DIY investors who want their capital to do some good in the world while earning a fair return have numerous social investing options at their disposal.
Social investing is generally used as an umbrella term that includes various types of investment strategies aimed at generating positive social or environmental outcomes alongside financial returns.
This way of investing considers non-financial factors when deciding where to allocate capital.
Within this world, socially responsible investing (SRI), impact investing, sustainable investing, and responsible investing are often used interchangeably, but they can have distinct differences in their intentionality, approach and objectives.
Responsible Investing
Responsible investing is the broadest and most encompassing term. It refers to any investment approach that explicitly acknowledges the relevance of environmental, social, and governance (ESG) factors in investment decisions.
The goal is to generate long-term sustainable returns by considering a company’s impact on stable, well-functioning social, environmental, and economic systems.
Responsible investing can include a variety of strategies. For instance, screening companies based on ESG factors can help investors proactively invest in companies with strong performance in these areas. ESG screening can also exclude companies or industries with undesirable practices, such as tobacco, weapons, or gambling.
An easy way to gain broad exposure to companies with favourable ESG criteria is to invest in an exchange-traded fund (ETF), like the iShares ESG Aware MSCI USA ETF (ESGU-NASQ) available on the Clarity platform.

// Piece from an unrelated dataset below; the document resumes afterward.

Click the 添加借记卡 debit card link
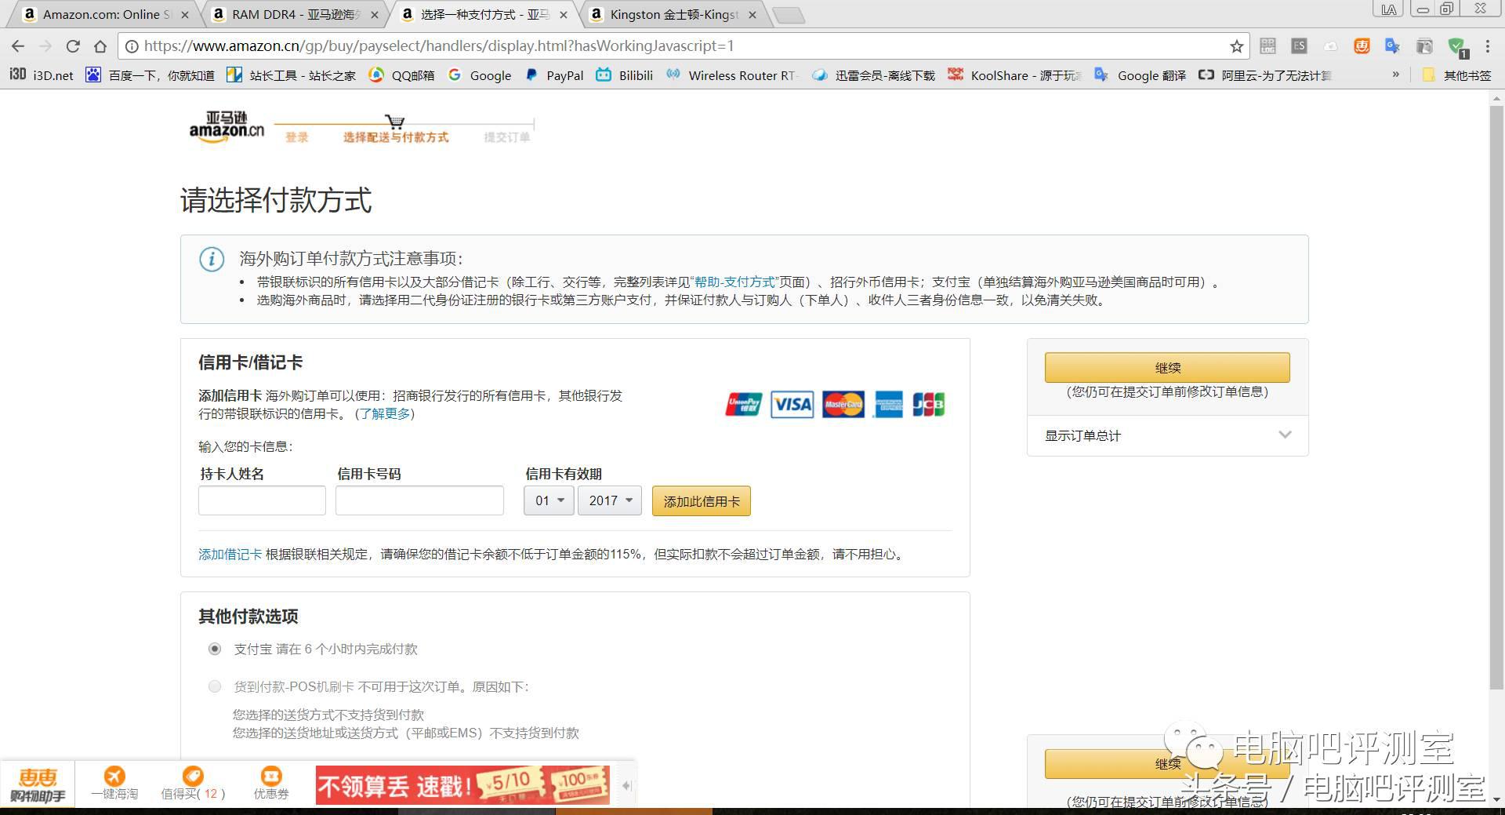pos(230,554)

The fund tracks the investment results of an index composed of U.S. companies that have positive ESG characteristics as identified by the index provider while exhibiting risk and return characteristics similar to those of the parent index.
As part of its investment objective, this fund seeks to track an index that applies exclusion screening for companies that produce civilian firearms, controversial weapons, tobacco, thermal coal and oil sands.
Investing in companies aligned with a specific theme, such as clean energy or water management, offers a thematic slant to asset allocations within a broader responsible investing approach.
Investors can easily access opportunities in these sectors via ETFs like the iShares Global Clean Energy ETF (ICLN-NASQ), which focuses on renewable energy companies like solar, wind, and other sustainable technologies.
Responsible investing can also include investor stewardship, which entails actively engaging with companies through voting at shareholder meetings and dialogue to encourage better ESG practices.
Socially responsible investing
Socially responsible investing (SRI) is a component of the broader responsible investing landscape that focuses on the “social” aspect of a company’s activities.
This includes investing in companies that promote positive social outcomes, such as affordable housing, healthcare access, or community development.
Socially responsible investing can also involve excluding companies that engage in activities deemed socially harmful.
Sustainable Investing
Sustainable investing is a philosophy that seeks to align an investor’s portfolio with their personal values while also pursuing long-term financial performance.
The core idea is that companies creating value not only for shareholders but also for the environment and society are more likely to succeed in the long run.
Sustainable investing can involve screening companies based on environmental, social, and governance criteria, with the belief that this approach can mitigate risk and deliver strong long-term returns.
Impact Investing
Impact investing is an intentional and proactive form of values-based investing that seeks measurable benefits, not just clearly defined returns.
Investing for impact carries the strongest sense of intentionality. The investor’s primary goal is to create a specific and positive impact. The financial return is a secondary objective, but it is still important.
Impact investments often provide capital to projects or businesses that might not otherwise receive traditional funding, such as social enterprises or clean energy startups.
Given these objectives, impact investors are committed to measuring and reporting the social or environmental outcomes of their investments using very specific and defined metrics.